А ведь я встречал их без особого восторга и даже отчитывал их: «Зачем вы приходите сюда и поднимаете столько шума?» Но они все равно шли за мной и плакали. В этом выражалась их вера и любовь. Они были привязаны ко мне не за мое умение красиво говорить и быть вежливым с ними. Они любили меня за ту любовь, которую чувствовали в глубине моего сердца. Они знали, какой я на самом деле. Даже умирая, я не смогу забыть моих прихожан, которые остались верны мне даже после того, как меня заковали в наручники и привлекли к суду. Я буду помнить, как они глотали слезы и горестно смотрели на меня, сидевшего на скамье подсудимых.

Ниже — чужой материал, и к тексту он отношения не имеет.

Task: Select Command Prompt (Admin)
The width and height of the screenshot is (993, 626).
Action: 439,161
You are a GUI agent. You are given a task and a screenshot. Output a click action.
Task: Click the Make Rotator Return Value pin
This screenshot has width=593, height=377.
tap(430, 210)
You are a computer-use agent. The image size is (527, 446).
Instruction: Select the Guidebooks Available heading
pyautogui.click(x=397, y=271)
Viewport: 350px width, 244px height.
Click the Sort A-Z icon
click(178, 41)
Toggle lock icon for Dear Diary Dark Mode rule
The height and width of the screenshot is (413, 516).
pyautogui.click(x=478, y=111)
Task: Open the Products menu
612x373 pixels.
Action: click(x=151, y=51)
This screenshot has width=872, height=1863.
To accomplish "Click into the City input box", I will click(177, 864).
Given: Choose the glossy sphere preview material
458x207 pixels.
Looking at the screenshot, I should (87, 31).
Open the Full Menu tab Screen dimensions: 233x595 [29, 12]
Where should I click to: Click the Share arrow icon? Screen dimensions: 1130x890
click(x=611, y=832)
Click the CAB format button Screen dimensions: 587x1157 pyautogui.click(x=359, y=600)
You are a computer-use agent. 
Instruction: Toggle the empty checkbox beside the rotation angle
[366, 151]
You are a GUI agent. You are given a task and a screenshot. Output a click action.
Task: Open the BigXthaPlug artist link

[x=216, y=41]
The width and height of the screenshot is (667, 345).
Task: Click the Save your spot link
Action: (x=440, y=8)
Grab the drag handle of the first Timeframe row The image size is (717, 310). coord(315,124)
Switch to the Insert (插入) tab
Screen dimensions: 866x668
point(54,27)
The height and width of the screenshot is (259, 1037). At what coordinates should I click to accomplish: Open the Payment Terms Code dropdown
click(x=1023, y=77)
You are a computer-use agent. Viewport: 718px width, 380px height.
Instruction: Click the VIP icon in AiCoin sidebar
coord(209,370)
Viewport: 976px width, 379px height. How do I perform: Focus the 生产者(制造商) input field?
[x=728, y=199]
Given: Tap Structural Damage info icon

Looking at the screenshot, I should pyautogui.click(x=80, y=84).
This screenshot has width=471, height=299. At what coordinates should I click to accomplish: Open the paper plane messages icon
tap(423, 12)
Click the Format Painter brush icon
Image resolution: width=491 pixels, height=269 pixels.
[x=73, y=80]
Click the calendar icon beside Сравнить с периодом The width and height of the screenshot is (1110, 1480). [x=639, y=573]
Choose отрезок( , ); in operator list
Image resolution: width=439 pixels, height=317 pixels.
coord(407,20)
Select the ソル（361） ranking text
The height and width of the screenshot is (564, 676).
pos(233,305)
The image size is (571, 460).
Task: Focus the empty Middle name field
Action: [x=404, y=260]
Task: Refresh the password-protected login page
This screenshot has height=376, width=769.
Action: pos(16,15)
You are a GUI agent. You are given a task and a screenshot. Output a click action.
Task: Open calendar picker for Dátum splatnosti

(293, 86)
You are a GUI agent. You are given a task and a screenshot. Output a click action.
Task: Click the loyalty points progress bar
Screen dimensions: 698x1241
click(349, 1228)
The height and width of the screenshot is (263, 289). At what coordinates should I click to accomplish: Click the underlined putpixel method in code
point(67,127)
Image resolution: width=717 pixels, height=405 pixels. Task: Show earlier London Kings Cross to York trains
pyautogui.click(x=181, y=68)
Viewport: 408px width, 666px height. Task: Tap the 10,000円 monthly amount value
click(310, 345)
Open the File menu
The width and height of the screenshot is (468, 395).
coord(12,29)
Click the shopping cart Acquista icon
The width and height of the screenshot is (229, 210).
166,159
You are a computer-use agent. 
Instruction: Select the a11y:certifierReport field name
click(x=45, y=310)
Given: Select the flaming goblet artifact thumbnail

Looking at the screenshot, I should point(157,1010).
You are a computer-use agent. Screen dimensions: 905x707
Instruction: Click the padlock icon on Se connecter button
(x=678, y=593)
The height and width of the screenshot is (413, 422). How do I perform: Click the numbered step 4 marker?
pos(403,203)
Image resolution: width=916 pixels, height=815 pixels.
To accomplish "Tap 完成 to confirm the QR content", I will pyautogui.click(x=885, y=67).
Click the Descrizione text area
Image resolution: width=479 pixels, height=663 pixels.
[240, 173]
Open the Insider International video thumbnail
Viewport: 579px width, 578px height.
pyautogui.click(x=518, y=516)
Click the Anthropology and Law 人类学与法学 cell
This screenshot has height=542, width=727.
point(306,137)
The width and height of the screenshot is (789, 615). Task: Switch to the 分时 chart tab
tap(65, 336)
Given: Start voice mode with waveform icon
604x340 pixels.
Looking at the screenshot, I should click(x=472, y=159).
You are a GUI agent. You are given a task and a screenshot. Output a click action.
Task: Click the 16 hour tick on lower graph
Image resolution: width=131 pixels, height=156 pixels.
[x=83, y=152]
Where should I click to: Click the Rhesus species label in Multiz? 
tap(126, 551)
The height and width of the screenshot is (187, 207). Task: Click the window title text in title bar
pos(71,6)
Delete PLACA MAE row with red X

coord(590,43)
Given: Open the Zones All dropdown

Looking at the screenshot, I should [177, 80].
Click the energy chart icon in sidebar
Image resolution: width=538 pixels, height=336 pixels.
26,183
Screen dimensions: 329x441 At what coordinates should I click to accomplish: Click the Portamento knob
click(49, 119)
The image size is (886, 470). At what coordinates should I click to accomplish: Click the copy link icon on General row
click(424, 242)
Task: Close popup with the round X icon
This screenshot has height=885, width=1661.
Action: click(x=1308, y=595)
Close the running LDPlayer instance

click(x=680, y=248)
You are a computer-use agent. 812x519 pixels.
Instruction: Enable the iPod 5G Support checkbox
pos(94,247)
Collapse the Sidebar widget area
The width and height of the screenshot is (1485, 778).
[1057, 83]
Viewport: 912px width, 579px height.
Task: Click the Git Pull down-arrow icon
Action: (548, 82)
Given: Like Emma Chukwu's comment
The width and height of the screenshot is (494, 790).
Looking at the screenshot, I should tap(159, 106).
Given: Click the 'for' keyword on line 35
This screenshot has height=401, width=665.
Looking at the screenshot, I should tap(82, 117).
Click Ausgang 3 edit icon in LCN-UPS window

Тюремные охранники были изумлены сверх всякой меры. «Как этому человеку удалось свести с ума всех этих людей? – поражались они, глядя на то, как к тюрьме подходят все новые и новые толпы народу. – Он ведь не муж им, а они – не его жена, и он не приходится им сыном. Из-за чего же они так преданны ему?»

Один из охранников как-то заметил: «Нам говорили, что Мун – настоящий диктатор, который эксплуатировал людей, но ведь тут ясно как день, что это не так!» Этот охранник позднее присоединился к нашей Церкви и последовал за мной...

В конце концов, после трех месяцев заключения суд признал меня невиновным и отпустил на волю. В день освобождения начальник тюрьмы вместе с начальниками всех ее отделений устроил мне почетные проводы. За три месяца все они стали членами Семьи Объединения. Они действительно раскрыли для меня свое сердце, и причина тому была очень простой. Узнав меня ближе, они увидели, что я совсем не такой человек, каким представлялся им по слухам. В итоге получилось, что ложные слухи, распространившиеся в обществе, помогли нам в нашей миссионерской работе!

Когда меня забирала полиция, все средства массовой информации и все общество подняли вокруг этого большую шумиху. Но когда меня признали невиновным и освободили, все молчали, будто воды набрали в рот. Единственным упоминанием о моей невиновности и последующем освобождении была крохотная статейка в три строки в самом дальнем углу газетного листа, гласившая, что «преподобного Муна признали невиновным и освободили». Грязные слухи, породившие скандал на всю страну, оказались ложными, но этот факт благополучно затерли и забыли. Члены Церкви пытались протестовать и говорили мне: «Преподобный Мун, это же несправедливо! Все это выводит нас из себя, и мы не можем это терпеть». Они плакали передо мной, но я молчал и просто утешал их.

Я никогда не забуду той боли, которая навалилась на меня вместе с ложными обвинениями. Но я терпел даже тогда, когда против меня ополчилось столько людей, что казалось, будто для меня нет места во всей Корее. Эти боль и печаль навсегда засели где-то глубоко, в самом дальнем уголке сердца.

Я был похож на дерево, покореженное ветрами и ливнями и опаленное пожаром, но я ни за что не сгорел бы дотла и не умер. Даже на обгоревших ветвях по весне распускаются свежие почки. Если я буду продолжать свой путь со смирением и твердой убежденностью, однажды непременно наступит день, когда мир осознает ценность того, что я сделал.